ETA: none of my siblings or I took any of my parents’ furniture when we moved out. I mean, it could be because there are still some of my siblings living at home, but I think it would be weird for there just to be empty rooms sitting around with no beds or dressers.
Post # 12
@ruby26: thats what my parents did for us. Set up stocks when we were babies and when we would get birthday money at like 4-10 they would juat put it in there. Which I never noticed. Also contributing their own money. I was able to use that as a downpayment and for home renovations and still have some as a ‘savings’ .
Post # 13
@tiffanyscanlan: Honestly, I think it’s better to put that money towards university or some kind of other post-secondary education or training. That’s what my parents did – I finished university free of debt, on the condition that I support myself when I moved out. So I got a job in high school to start saving for that. As a teen I was also expected to pay my own cell phone bill, put gas in the car if I used it, small things like that, in place of paying them “rent” or whatever. All the leftover money, and any money I got from them or from family, I put into savings for when I moved out. I’m not saying your idea is bad, I just don’t see the point. A kid is going to have to learn to support themselves at some point as an adult, why not start right away?

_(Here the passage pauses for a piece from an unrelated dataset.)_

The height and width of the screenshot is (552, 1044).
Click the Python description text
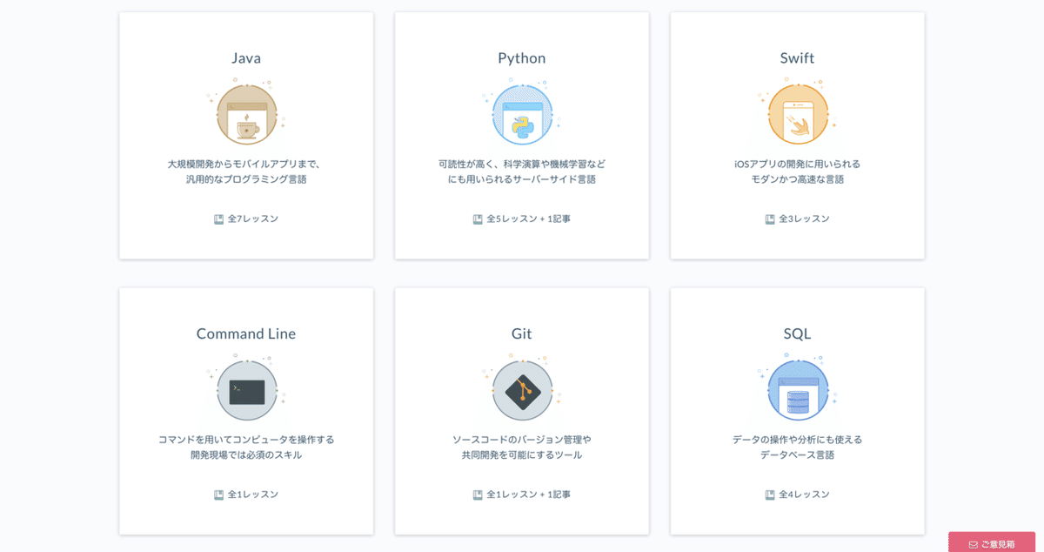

As for the room and furniture – with me, when I moved out I took all the furniture in the room except for the bed. I left that for my parents if they wanted to make it a guest room or something. I even took the window dressings, the rug, the TV and game console, and the landline phone that was in the room. I refinished the room for them, though. I took down all the posters I stuck to the walls and the ceiling (yeah, that many), redid the drywall, and painted everything in a colour of their choosing. It was great – painting the room felt like I was closing one chapter of my life and opening the next, because it was no longer my room.
Post # 14
It is always good to make up budgets and plans for a better tomorrow as though what I would suggest you that until and unless you don’t have kids try spending less on children’s room may be that would help you securing your savings but when you have kids then there you may plan for renovating their room.
Post # 15
@MrsN14: Your parents a freaking awesome!!!
Post # 16
I’m surprised everyone is saying they didn’t take their bedroom furniture. I took everything in my bedroom but I didn’t get any money from my parents. I got a couple hundred dollars from my mom for college but it was a tiny percentage of how much it cost. If I have kids I will probably set up a college fund for them but not for just moving out.